=== DATA UNDER STUDY ===
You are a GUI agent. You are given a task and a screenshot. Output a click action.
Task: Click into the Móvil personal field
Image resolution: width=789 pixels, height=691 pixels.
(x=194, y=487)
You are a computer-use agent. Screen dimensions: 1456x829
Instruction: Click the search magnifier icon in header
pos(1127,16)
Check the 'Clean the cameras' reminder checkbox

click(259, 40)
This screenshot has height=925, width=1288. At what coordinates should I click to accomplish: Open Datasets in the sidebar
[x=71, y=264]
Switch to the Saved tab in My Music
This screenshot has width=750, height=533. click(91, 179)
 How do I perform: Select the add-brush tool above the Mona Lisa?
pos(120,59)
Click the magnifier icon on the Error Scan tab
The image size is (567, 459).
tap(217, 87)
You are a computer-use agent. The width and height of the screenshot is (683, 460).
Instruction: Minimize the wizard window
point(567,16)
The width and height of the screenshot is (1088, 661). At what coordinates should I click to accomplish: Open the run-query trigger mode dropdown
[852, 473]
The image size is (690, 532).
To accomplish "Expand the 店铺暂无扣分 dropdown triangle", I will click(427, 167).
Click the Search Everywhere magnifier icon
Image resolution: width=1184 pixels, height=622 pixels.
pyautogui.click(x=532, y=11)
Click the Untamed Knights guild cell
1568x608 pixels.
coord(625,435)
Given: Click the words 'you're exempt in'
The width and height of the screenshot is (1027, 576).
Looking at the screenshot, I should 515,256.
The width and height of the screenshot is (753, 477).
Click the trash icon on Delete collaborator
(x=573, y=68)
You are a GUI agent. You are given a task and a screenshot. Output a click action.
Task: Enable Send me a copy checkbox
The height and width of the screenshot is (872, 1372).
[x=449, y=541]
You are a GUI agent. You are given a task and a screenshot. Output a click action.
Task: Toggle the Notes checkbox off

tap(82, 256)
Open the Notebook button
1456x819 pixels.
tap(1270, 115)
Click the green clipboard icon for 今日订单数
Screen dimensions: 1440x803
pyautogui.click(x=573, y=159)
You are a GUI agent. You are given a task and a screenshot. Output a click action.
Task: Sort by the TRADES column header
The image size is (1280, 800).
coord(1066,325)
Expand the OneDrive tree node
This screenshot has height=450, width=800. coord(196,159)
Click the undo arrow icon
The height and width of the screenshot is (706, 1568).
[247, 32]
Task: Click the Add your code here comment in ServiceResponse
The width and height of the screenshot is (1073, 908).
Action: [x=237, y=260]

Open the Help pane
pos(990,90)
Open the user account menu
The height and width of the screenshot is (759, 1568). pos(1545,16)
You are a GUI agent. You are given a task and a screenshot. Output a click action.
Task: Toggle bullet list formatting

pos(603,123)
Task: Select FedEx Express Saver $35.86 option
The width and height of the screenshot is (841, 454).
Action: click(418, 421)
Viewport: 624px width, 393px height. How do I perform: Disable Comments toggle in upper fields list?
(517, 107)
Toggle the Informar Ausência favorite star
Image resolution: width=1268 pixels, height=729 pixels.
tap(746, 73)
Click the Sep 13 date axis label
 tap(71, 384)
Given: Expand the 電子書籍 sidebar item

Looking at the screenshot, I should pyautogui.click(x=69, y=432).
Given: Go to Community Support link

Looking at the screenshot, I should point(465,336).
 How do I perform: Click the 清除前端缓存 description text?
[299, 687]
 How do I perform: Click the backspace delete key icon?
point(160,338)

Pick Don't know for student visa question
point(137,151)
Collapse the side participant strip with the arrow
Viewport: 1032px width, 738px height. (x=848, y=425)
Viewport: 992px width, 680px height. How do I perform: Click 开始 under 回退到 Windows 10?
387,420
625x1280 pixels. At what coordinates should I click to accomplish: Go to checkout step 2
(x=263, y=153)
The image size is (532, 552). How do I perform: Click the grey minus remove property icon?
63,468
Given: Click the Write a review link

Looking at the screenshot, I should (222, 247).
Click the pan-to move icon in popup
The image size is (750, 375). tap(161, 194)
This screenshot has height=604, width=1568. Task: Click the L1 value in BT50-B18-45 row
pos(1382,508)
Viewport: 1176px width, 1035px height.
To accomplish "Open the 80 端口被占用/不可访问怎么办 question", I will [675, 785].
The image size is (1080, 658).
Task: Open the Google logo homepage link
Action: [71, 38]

=== EXERCISE ===
Each line of the listing should be reproduced without any alteration.

=== ANSWER AREA ===
You are a GUI agent. You are given a task and a screenshot. Output a click action.
Task: Click into the Móvil personal field
Image resolution: width=789 pixels, height=691 pixels.
(x=194, y=487)
You are a computer-use agent. Screen dimensions: 1456x829
Instruction: Click the search magnifier icon in header
pos(1127,16)
Check the 'Clean the cameras' reminder checkbox

click(259, 40)
This screenshot has height=925, width=1288. At what coordinates should I click to accomplish: Open Datasets in the sidebar
[x=71, y=264]
Switch to the Saved tab in My Music
This screenshot has width=750, height=533. click(91, 179)
 How do I perform: Select the add-brush tool above the Mona Lisa?
pos(120,59)
Click the magnifier icon on the Error Scan tab
The image size is (567, 459).
tap(217, 87)
You are a computer-use agent. The width and height of the screenshot is (683, 460).
Instruction: Minimize the wizard window
point(567,16)
The width and height of the screenshot is (1088, 661). At what coordinates should I click to accomplish: Open the run-query trigger mode dropdown
[852, 473]
The image size is (690, 532).
To accomplish "Expand the 店铺暂无扣分 dropdown triangle", I will click(427, 167).
Click the Search Everywhere magnifier icon
Image resolution: width=1184 pixels, height=622 pixels.
pyautogui.click(x=532, y=11)
Click the Untamed Knights guild cell
1568x608 pixels.
coord(625,435)
Given: Click the words 'you're exempt in'
The width and height of the screenshot is (1027, 576).
Looking at the screenshot, I should 515,256.
The width and height of the screenshot is (753, 477).
Click the trash icon on Delete collaborator
(x=573, y=68)
You are a GUI agent. You are given a task and a screenshot. Output a click action.
Task: Enable Send me a copy checkbox
The height and width of the screenshot is (872, 1372).
[x=449, y=541]
You are a GUI agent. You are given a task and a screenshot. Output a click action.
Task: Toggle the Notes checkbox off

tap(82, 256)
Open the Notebook button
1456x819 pixels.
tap(1270, 115)
Click the green clipboard icon for 今日订单数
Screen dimensions: 1440x803
pyautogui.click(x=573, y=159)
You are a GUI agent. You are given a task and a screenshot. Output a click action.
Task: Sort by the TRADES column header
The image size is (1280, 800).
coord(1066,325)
Expand the OneDrive tree node
This screenshot has height=450, width=800. coord(196,159)
Click the undo arrow icon
The height and width of the screenshot is (706, 1568).
[247, 32]
Task: Click the Add your code here comment in ServiceResponse
The width and height of the screenshot is (1073, 908).
Action: [x=237, y=260]

Open the Help pane
pos(990,90)
Open the user account menu
The height and width of the screenshot is (759, 1568). pos(1545,16)
You are a GUI agent. You are given a task and a screenshot. Output a click action.
Task: Toggle bullet list formatting

pos(603,123)
Task: Select FedEx Express Saver $35.86 option
The width and height of the screenshot is (841, 454).
Action: click(418, 421)
Viewport: 624px width, 393px height. How do I perform: Disable Comments toggle in upper fields list?
(517, 107)
Toggle the Informar Ausência favorite star
Image resolution: width=1268 pixels, height=729 pixels.
tap(746, 73)
Click the Sep 13 date axis label
 tap(71, 384)
Given: Expand the 電子書籍 sidebar item

Looking at the screenshot, I should pyautogui.click(x=69, y=432).
Given: Go to Community Support link

Looking at the screenshot, I should point(465,336).
 How do I perform: Click the 清除前端缓存 description text?
[299, 687]
 How do I perform: Click the backspace delete key icon?
point(160,338)

Pick Don't know for student visa question
point(137,151)
Collapse the side participant strip with the arrow
Viewport: 1032px width, 738px height. (x=848, y=425)
Viewport: 992px width, 680px height. How do I perform: Click 开始 under 回退到 Windows 10?
387,420
625x1280 pixels. At what coordinates should I click to accomplish: Go to checkout step 2
(x=263, y=153)
The image size is (532, 552). How do I perform: Click the grey minus remove property icon?
63,468
Given: Click the Write a review link

Looking at the screenshot, I should (222, 247).
Click the pan-to move icon in popup
The image size is (750, 375). tap(161, 194)
This screenshot has height=604, width=1568. Task: Click the L1 value in BT50-B18-45 row
pos(1382,508)
Viewport: 1176px width, 1035px height.
To accomplish "Open the 80 端口被占用/不可访问怎么办 question", I will [675, 785].
The image size is (1080, 658).
Task: Open the Google logo homepage link
Action: [71, 38]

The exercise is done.